Here Comes Trouble is the 10th studio album by the English hard rock band Bad Company, it would be the last studio album with Brian Howe as lead vocalist. The album was released in September 1992. The cover is an image by Mark Vincent of his young brother in front of a chopper. The title track received some airplay on classic rock radio, although "How About That" was the biggest single from the album, spending six weeks at the top of the Album Rock Tracks chart in the US.

Professional ratings
Review scores
| Source | Rating |
| AllMusic | Star Half star |
| Entertainment Weekly | F |

==Track listing==
All songs written by Brian Howe and Terry Thomas, except where noted.

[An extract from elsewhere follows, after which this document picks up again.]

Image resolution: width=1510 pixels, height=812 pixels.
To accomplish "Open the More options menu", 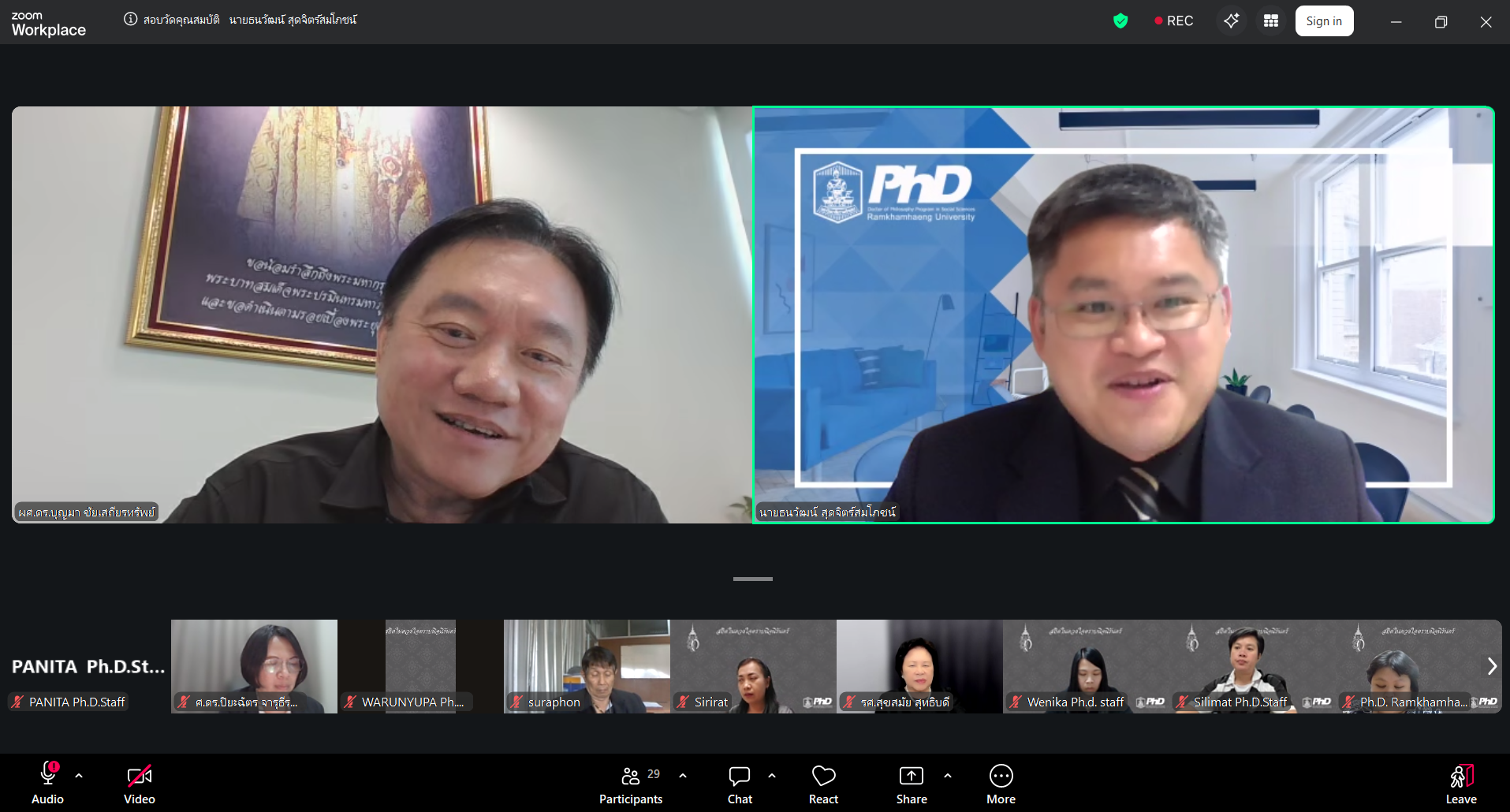I will pyautogui.click(x=1001, y=777).
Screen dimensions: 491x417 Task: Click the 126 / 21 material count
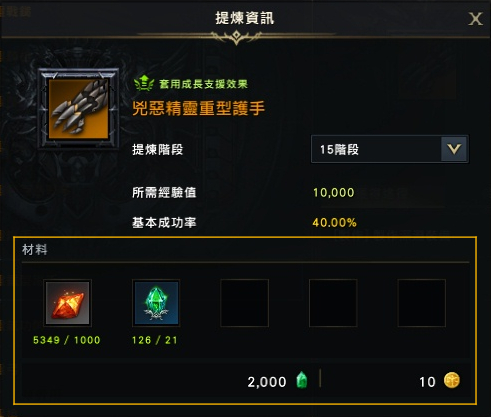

| No. | Title | Writer(s) | Length |
|---|---|---|---|
| 1. | "How About That" |  | 5:26 |
| 2. | "Stranger Than Fiction" |  | 5:12 |
| 3. | "Here Comes Trouble" |  | 4:10 |
| 4. | "This Could Be the One" |  | 5:17 |
| 5. | "Both Feet in the Water" | Brian Howe, Mick Ralphs, Dave Colwell, Terry Thomas | 4:42 |
| 6. | "Take This Town" |  | 4:17 |
| 7. | "What About You" |  | 3:54 |
| 8. | "Little Angel" | Brian Howe, Mick Ralphs, Terry Thomas | 5:02 |
| 9. | "Hold on to My Heart" |  | 4:40 |
| 10. | "Brokenhearted" |  | 4:47 |
| 11. | "My Only One" | Simon Kirke, Larry Dvoskin | 5:01 |

==Personnel==
- Bad Company
- Brian Howe – vocals
- Mick Ralphs – lead and rhythm guitar
- Felix Krish – bass
- Simon Kirke – drums, vocals (track 11)
- Additional musicians
- Dave "Bucket" Colwell – guitar
- Terry Thomas – guitar, keyboards, Hammond organ, backing vocals
- Richard Cottle – keyboards on track 11
- Birdinia Armbruster, Richa Sands, Snovia Pierre – chorus

==Charts==

| Chart (1992) | Peak position |
|---|---|
| Canada Top Albums/CDs (RPM) | 37 |
| US Billboard 200 | 40 |

==Certifications==

| Region | Certification | Certified units/sales |
| Canada (Music Canada) | Gold | 50,000^{^} |
| United States (RIAA) | Gold | 500,000^{^} |
^{^} Shipments figures based on certification alone.